While OpenBLAS is slower:

julia> using LinearAlgebra, LoopVectorization, BenchmarkTools
[ Info: Precompiling LoopVectorization [bdcacae8-1622-11e9-2a5c-532679323890]

julia> BLAS.set_num_threads(1); BLAS.vendor()
:openblas64

julia> A = Vector{Float64}(undef, 90);

julia> p = rand(90,93); u = rand(90,2);

julia> function jgemvavx!(𝐲, 𝐀, 𝐱)
           @avx for i ∈ eachindex(𝐲)
               𝐲ᵢ = zero(eltype(𝐲))
               for j ∈ eachindex(𝐱)
                   𝐲ᵢ += 𝐀[i,j] * 𝐱[j]
               end
               𝐲[i] = 𝐲ᵢ
           end
       end
jgemvavx! (generic function with 1 method)
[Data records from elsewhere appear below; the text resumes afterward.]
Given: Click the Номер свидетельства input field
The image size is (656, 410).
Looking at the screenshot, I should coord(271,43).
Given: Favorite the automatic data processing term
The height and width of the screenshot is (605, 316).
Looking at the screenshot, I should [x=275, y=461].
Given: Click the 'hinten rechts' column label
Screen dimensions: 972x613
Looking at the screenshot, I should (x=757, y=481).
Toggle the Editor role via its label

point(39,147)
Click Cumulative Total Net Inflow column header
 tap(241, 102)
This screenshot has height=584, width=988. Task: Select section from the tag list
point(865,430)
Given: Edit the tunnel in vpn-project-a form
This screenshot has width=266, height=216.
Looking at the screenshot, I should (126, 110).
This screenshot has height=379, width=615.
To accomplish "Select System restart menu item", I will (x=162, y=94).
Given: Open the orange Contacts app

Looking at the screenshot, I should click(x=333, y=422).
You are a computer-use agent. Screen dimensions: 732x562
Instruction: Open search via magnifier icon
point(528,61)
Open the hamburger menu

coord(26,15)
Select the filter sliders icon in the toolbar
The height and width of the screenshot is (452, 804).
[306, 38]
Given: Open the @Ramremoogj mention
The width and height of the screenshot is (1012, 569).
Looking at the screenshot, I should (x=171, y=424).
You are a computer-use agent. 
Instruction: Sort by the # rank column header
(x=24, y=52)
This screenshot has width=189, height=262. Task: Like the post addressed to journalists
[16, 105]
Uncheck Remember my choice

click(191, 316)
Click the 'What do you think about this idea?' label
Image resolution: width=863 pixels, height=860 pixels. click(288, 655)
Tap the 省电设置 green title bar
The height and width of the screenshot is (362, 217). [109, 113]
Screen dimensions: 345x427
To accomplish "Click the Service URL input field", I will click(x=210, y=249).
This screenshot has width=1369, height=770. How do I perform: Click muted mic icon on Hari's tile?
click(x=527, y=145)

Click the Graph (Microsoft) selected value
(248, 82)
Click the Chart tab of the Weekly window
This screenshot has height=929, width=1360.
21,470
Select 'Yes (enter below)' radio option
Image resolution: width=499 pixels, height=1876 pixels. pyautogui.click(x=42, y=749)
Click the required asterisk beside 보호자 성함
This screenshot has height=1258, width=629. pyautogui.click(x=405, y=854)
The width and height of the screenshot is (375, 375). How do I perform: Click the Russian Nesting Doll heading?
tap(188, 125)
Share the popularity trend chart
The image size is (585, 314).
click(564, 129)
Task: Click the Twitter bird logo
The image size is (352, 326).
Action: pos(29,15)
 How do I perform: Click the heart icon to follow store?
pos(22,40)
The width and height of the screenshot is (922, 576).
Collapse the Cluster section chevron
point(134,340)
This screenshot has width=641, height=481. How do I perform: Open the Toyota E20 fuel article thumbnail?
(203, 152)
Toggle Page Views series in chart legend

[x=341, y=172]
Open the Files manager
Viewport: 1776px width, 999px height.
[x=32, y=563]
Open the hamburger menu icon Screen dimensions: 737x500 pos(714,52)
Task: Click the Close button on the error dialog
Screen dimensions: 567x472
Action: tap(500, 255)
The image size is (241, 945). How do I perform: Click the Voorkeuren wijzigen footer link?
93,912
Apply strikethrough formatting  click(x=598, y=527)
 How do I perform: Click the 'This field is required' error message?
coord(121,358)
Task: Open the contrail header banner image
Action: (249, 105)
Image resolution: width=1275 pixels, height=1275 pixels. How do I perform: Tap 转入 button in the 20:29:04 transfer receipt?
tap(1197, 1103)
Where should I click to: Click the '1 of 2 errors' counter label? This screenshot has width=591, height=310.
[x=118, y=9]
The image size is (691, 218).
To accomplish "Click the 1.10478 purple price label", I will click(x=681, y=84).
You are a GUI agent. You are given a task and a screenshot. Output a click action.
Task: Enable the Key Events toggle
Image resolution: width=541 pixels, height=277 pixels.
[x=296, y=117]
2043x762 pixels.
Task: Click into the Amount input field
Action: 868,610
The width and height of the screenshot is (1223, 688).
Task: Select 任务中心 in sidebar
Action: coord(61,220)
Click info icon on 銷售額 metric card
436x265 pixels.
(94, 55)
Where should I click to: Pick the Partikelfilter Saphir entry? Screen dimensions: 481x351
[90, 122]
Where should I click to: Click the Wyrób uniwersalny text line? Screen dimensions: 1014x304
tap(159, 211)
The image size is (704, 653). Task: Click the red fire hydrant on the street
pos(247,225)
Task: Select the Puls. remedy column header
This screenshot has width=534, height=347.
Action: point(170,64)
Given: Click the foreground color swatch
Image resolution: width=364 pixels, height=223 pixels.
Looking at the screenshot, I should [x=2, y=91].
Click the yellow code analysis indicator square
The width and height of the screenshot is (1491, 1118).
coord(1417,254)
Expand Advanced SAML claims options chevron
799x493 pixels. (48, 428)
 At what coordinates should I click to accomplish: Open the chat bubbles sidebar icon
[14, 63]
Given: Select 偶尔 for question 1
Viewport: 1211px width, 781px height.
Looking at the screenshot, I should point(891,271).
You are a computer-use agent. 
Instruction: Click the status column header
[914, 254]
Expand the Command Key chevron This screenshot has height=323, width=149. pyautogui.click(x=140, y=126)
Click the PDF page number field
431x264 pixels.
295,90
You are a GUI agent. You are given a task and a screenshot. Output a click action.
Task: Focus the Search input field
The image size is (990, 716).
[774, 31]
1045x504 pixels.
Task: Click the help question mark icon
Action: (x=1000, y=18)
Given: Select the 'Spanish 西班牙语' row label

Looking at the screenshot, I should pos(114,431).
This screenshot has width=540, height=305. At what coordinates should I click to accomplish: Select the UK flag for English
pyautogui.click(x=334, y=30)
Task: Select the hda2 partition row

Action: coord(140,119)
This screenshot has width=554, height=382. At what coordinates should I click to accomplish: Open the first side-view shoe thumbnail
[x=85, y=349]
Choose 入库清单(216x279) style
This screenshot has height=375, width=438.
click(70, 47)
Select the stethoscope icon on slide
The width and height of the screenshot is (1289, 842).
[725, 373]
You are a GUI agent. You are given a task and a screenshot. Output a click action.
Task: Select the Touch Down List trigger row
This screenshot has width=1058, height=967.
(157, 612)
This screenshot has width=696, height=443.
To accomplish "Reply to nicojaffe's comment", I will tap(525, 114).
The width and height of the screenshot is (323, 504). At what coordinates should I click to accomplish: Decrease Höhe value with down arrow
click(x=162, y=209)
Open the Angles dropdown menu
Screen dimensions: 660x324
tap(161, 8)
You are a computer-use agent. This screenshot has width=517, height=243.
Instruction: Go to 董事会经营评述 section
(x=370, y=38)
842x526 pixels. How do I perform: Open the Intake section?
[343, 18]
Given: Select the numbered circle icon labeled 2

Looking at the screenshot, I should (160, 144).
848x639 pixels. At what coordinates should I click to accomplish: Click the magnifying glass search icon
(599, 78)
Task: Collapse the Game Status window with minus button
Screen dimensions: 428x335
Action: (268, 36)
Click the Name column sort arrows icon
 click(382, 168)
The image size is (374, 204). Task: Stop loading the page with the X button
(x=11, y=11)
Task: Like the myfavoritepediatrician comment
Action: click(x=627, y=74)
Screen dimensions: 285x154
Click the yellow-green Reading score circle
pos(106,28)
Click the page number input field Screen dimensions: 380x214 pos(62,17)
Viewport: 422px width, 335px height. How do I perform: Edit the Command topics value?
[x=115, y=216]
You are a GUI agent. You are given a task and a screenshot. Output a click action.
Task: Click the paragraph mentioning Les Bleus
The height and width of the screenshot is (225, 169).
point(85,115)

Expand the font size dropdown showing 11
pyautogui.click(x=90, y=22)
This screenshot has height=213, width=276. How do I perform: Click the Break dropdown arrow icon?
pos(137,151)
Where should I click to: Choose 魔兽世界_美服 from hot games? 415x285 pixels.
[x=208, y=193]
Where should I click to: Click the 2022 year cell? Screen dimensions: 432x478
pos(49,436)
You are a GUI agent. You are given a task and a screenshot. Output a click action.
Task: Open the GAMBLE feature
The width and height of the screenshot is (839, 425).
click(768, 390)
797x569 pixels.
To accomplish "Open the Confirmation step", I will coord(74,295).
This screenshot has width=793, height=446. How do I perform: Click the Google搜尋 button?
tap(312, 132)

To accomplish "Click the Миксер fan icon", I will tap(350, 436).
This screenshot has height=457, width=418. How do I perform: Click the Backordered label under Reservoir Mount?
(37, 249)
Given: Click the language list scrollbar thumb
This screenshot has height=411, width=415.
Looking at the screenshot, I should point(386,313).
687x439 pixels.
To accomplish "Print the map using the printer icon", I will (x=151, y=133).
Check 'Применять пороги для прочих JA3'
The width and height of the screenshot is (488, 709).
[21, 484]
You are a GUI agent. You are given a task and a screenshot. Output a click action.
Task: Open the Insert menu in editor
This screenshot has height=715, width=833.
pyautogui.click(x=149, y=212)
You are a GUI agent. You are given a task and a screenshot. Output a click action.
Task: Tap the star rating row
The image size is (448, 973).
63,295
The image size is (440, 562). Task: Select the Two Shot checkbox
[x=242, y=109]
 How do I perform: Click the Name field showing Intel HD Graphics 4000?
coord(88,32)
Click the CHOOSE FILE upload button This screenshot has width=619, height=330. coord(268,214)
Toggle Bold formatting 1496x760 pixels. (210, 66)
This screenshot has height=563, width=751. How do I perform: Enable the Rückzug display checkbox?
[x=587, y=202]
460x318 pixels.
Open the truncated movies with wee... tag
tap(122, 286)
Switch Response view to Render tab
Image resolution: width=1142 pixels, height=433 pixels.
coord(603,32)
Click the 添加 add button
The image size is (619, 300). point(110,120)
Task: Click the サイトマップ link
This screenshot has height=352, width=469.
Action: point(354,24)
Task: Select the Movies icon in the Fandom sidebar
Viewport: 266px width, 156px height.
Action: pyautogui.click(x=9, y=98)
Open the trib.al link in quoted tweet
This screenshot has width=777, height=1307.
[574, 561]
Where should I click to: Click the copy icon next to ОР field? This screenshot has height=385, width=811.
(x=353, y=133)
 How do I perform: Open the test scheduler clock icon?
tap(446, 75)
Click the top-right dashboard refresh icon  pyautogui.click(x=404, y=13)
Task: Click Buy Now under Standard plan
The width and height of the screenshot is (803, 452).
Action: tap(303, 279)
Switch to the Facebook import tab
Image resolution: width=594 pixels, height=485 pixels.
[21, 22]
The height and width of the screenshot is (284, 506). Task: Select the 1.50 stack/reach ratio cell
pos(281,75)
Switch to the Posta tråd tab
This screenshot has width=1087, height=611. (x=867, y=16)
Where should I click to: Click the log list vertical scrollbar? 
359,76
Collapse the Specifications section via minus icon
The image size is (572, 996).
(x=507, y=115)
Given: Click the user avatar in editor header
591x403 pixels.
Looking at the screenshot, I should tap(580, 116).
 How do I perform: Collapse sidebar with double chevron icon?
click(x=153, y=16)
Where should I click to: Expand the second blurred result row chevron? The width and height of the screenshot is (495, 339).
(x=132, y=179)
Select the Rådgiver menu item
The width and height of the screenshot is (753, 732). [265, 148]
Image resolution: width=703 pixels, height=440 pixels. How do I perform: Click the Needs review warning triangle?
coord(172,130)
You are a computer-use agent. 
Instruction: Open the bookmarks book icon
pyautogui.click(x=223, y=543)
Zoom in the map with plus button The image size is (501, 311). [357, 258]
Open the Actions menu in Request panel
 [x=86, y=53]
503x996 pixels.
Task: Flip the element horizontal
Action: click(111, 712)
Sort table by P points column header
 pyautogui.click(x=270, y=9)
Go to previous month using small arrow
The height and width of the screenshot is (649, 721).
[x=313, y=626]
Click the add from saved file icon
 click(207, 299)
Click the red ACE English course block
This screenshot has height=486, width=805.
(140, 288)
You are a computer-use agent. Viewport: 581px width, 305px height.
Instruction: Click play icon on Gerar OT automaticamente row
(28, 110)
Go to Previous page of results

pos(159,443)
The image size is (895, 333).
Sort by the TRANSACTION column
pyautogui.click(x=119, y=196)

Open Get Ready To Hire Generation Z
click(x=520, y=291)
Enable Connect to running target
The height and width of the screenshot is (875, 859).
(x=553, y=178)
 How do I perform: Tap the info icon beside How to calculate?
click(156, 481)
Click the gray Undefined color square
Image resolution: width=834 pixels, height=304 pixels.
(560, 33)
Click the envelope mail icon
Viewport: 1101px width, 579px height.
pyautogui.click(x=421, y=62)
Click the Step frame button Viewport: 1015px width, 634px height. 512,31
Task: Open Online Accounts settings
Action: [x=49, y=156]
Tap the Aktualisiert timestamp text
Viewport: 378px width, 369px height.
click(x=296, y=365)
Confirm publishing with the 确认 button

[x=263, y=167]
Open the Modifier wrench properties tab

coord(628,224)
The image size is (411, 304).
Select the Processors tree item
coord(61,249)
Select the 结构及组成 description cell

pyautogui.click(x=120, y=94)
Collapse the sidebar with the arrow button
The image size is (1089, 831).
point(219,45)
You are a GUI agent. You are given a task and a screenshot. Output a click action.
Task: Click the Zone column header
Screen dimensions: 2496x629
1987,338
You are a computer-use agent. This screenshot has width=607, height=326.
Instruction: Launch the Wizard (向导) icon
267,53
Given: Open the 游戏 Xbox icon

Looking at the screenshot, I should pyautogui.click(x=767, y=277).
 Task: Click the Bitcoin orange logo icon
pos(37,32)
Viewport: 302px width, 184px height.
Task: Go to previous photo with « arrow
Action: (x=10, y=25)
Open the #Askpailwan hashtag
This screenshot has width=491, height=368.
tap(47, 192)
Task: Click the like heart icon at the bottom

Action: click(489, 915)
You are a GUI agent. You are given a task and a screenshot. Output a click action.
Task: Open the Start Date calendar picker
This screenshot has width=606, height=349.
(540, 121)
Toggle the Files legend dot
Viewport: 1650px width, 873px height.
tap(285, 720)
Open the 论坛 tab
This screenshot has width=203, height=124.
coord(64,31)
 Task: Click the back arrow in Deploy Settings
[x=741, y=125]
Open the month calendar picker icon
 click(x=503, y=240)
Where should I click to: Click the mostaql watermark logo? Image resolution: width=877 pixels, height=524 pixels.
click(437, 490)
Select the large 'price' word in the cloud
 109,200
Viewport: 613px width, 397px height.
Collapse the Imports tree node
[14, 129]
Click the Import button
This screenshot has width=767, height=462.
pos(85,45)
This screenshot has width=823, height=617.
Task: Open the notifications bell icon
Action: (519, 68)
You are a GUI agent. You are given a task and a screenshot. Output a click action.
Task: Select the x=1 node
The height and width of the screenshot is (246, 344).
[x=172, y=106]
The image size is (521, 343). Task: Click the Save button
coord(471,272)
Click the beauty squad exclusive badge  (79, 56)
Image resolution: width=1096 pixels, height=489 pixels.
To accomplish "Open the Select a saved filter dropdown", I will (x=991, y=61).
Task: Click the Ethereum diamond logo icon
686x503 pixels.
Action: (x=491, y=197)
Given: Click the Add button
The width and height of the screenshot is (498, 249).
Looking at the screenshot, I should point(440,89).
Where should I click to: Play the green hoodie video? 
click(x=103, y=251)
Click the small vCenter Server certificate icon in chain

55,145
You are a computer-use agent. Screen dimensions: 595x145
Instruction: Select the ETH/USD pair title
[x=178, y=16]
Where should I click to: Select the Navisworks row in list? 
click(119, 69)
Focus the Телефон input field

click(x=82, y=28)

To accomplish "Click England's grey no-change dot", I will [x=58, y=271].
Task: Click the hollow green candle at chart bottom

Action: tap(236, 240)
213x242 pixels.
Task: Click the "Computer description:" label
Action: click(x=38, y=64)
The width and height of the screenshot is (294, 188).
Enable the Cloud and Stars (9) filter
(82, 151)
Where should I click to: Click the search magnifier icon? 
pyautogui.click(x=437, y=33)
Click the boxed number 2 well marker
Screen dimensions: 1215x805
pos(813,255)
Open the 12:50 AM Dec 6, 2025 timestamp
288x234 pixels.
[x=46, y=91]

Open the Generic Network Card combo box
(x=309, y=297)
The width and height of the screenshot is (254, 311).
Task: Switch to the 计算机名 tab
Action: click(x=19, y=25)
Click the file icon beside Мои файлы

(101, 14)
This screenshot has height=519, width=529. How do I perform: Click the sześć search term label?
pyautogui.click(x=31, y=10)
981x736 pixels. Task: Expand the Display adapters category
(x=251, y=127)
julia> @benchmark jgemvavx!($A, @view($p[:,3:end-1]), @view($u[:,1]))
BenchmarkTools.Trial:
  memory estimate:  0 bytes
  allocs estimate:  0
  --------------
  minimum time:     815.488 ns (0.00% GC)
  median time:      817.837 ns (0.00% GC)
  mean time:        818.713 ns (0.00% GC)
  maximum time:     1.177 μs (0.00% GC)
  --------------
  samples:          10000
  evals/sample:     86

julia> @benchmark mul!($A, @view($p[:,3:end-1]), @view($u[:,1]))
BenchmarkTools.Trial:
  memory estimate:  0 bytes
  allocs estimate:  0
  --------------
  minimum time:     898.186 ns (0.00% GC)
  median time:      902.186 ns (0.00% GC)
  mean time:        903.214 ns (0.00% GC)
  maximum time:     1.529 μs (0.00% GC)
  --------------
  samples:          10000
  evals/sample:     43

Maybe we can?

julia> using VectorizedRNG, Random

julia> @benchmark randn!($A)
BenchmarkTools.Trial:
  memory estimate:  0 bytes
  allocs estimate:  0
  --------------
  minimum time:     224.943 ns (0.00% GC)
  median time:      231.640 ns (0.00% GC)
  mean time:        231.699 ns (0.00% GC)
  maximum time:     271.341 ns (0.00% GC)
  --------------
  samples:          10000
  evals/sample:     545

julia> @benchmark randn!(local_rng(), $A)
BenchmarkTools.Trial:
  memory estimate:  0 bytes
  allocs estimate:  0
  --------------
  minimum time:     136.820 ns (0.00% GC)
  median time:      137.727 ns (0.00% GC)
  mean time:        137.675 ns (0.00% GC)
  maximum time:     185.754 ns (0.00% GC)
  --------------
  samples:          10000
  evals/sample:     878

while Random uses the Ziggurat algorithm, VectorizedRNG uses a SIMD Box-Muller.
The sin approximation could use some performance work (right now it’s just using Remez’s algorithm).

Let’s continue this: https://github.com/SciML/StochasticDiffEq.jl/pull/304

Thanks a lot for your reply!
I’m amazed at the helpfull input I’ve received.
I’ll implement your suggestions,
Could there be a computation efficiency boost if I use nlsolve?
Still haven’t got to reading how to use it here.

Thanks !

How so? Are you trying to calculate steady states of the system or something?

Now that I’ve optimized all I can the code, yes, I’m interested in timeseries after the transitory solution disipates, originally I simulated for 1000 seconds, and took the next 200 seconds.
For now, I wrote saveat=1000:1:1200 , in order to take last 200 seconds (that speeds up much of the process, as I said, my original purpose was to optimize first, reduce points taken later.